> _Activity_: Look through the records that follow. Copy every line containing the word "Task".

> _Data shown_:
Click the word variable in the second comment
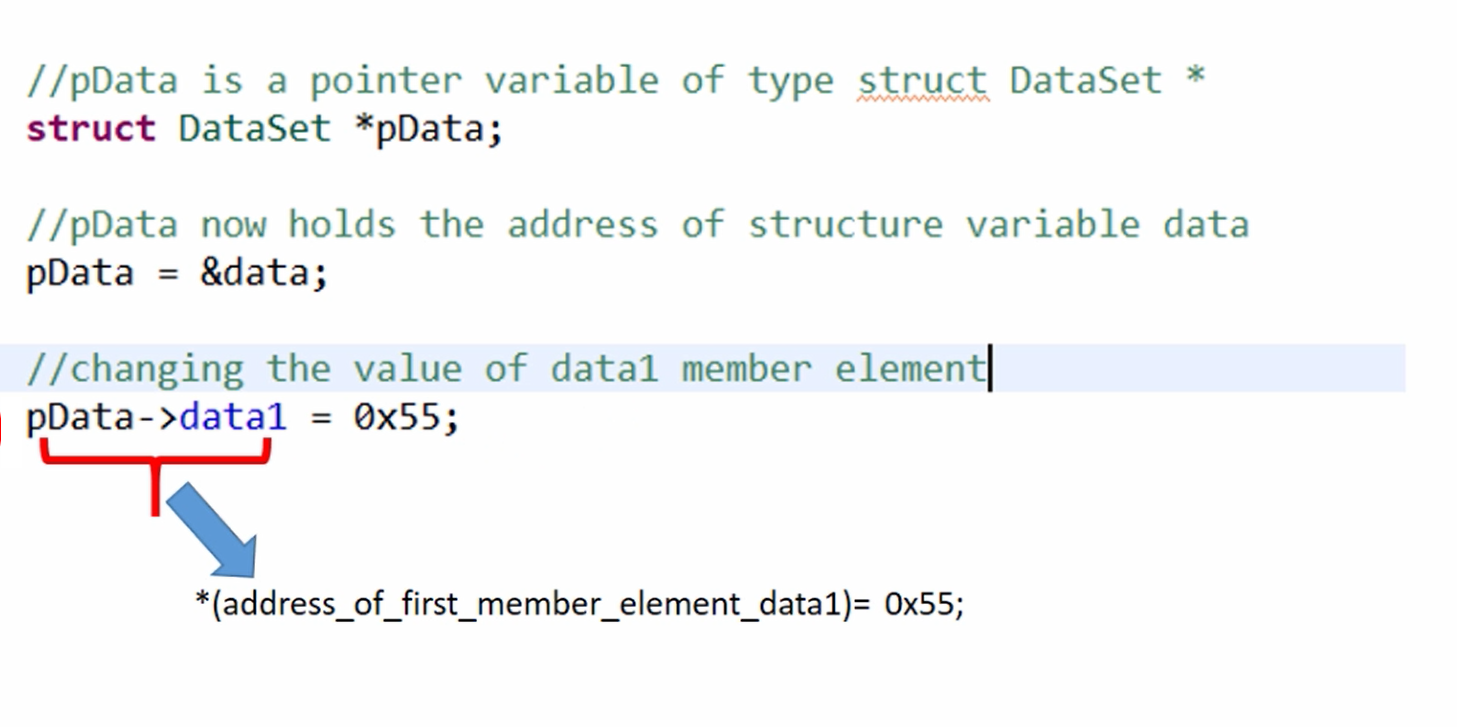Image resolution: width=1457 pixels, height=727 pixels. pyautogui.click(x=1053, y=225)
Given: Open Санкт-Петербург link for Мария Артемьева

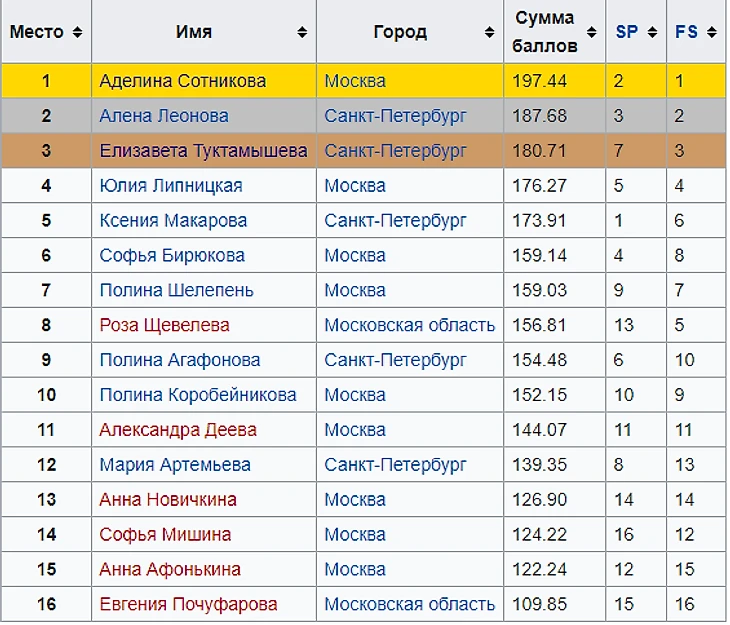Looking at the screenshot, I should tap(395, 465).
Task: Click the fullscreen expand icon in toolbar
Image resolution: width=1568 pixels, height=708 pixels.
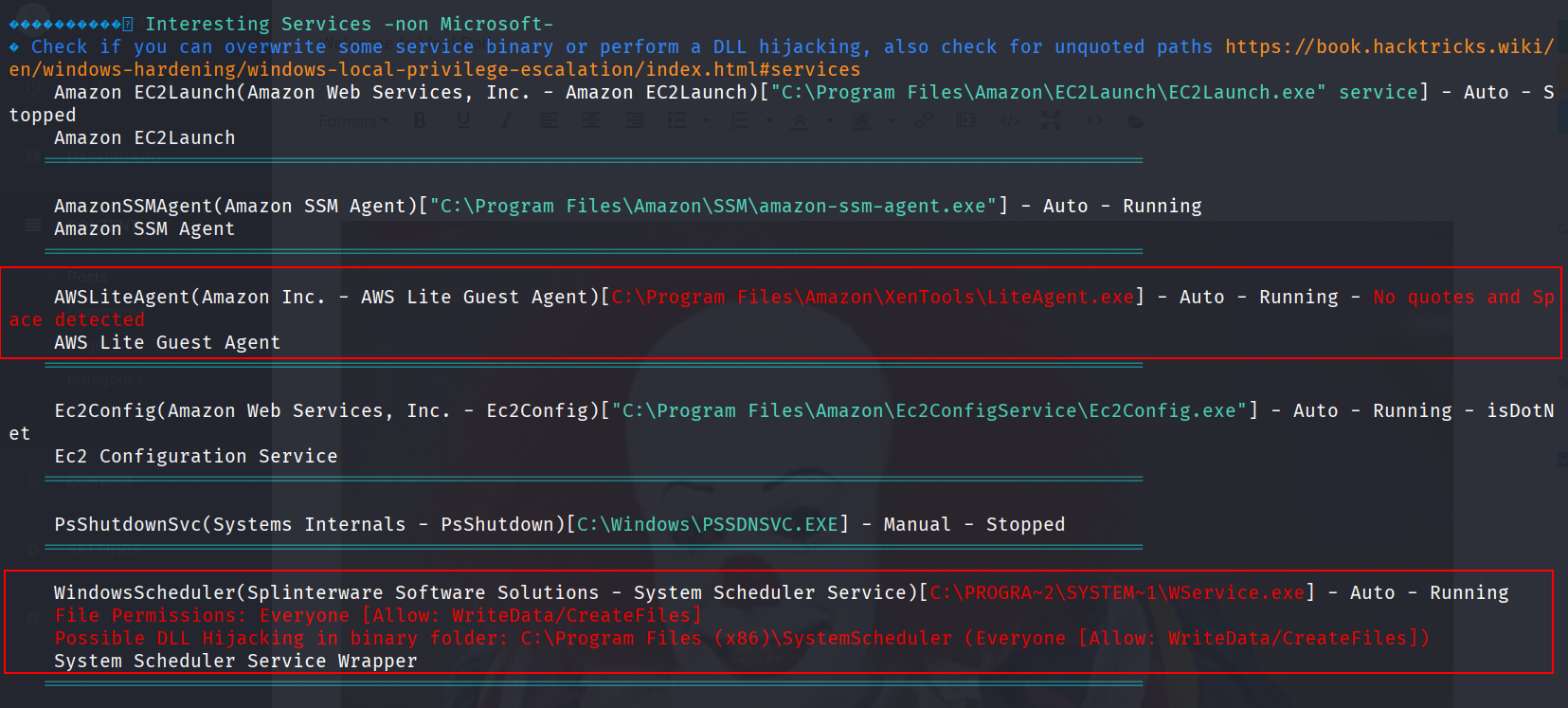Action: tap(1051, 120)
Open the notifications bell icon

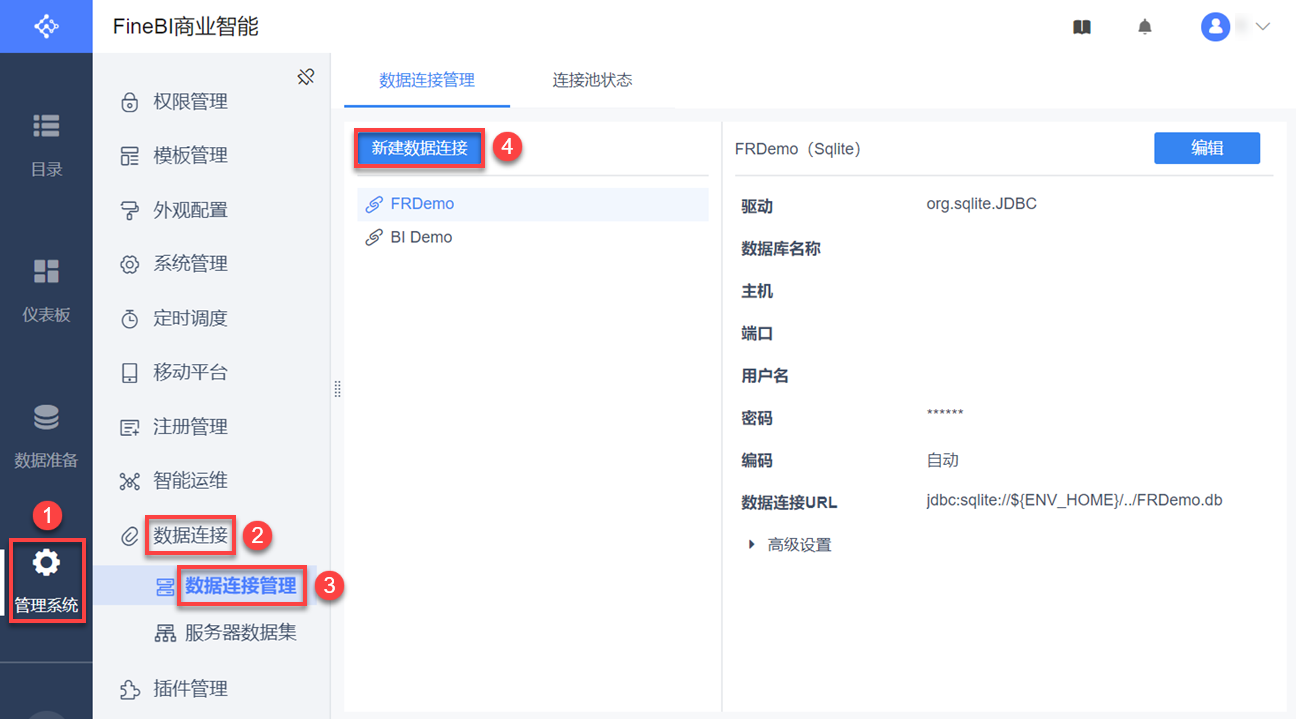coord(1145,27)
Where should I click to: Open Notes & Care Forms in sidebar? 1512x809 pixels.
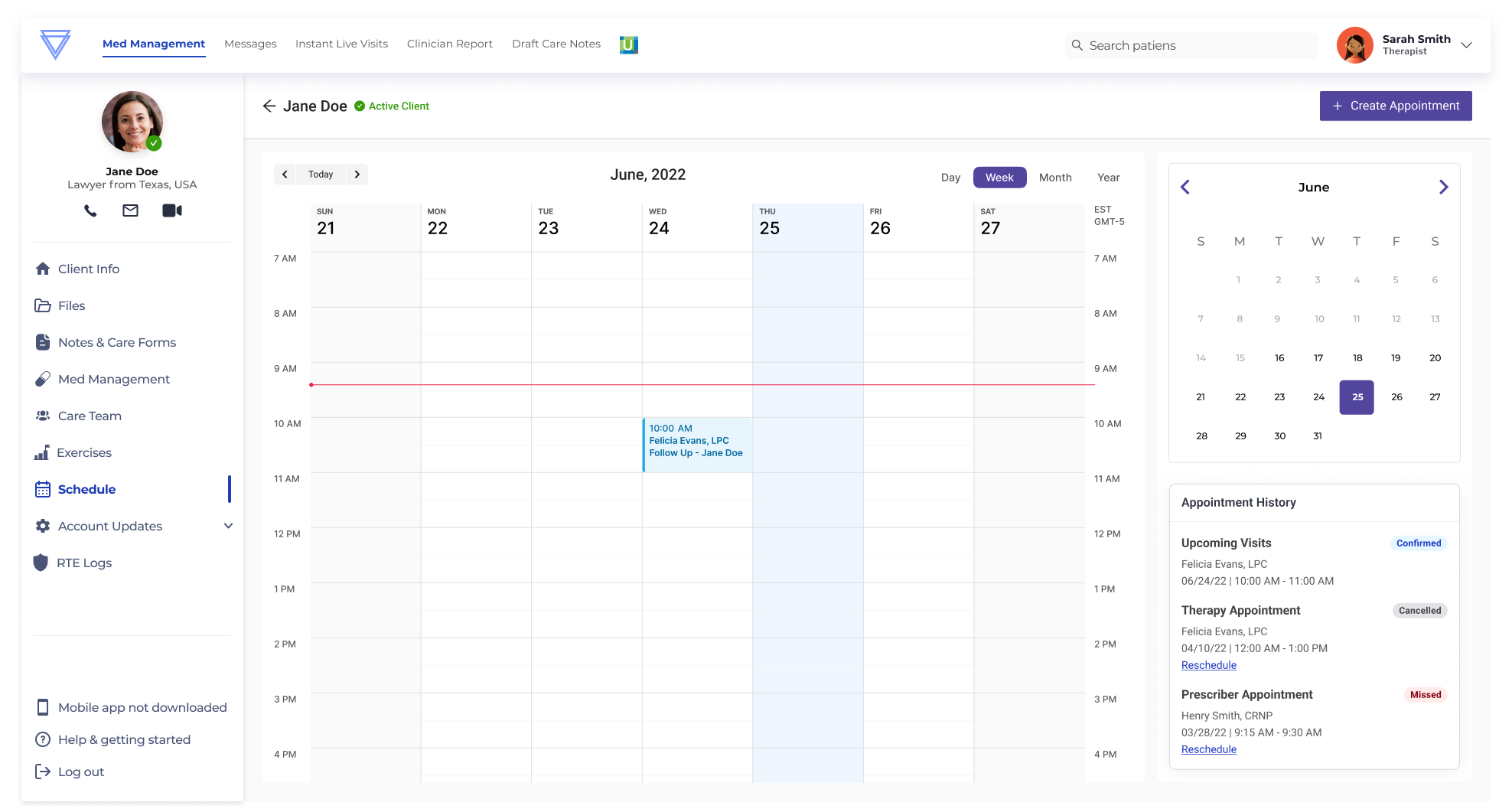click(117, 342)
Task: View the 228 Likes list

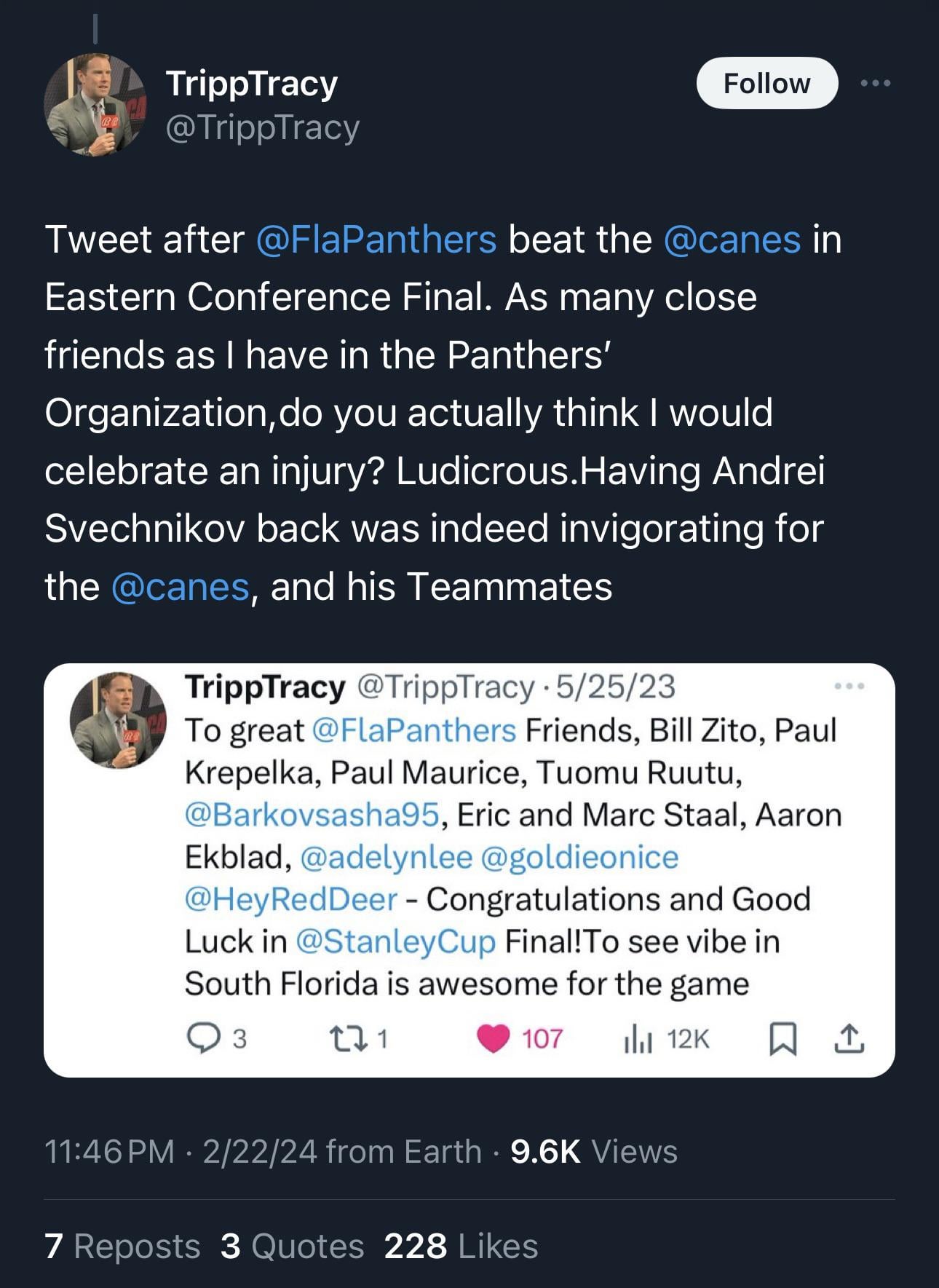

> _Solution below_:
Task: Click the fullscreen expand icon in toolbar
Task: View the 228 Likes list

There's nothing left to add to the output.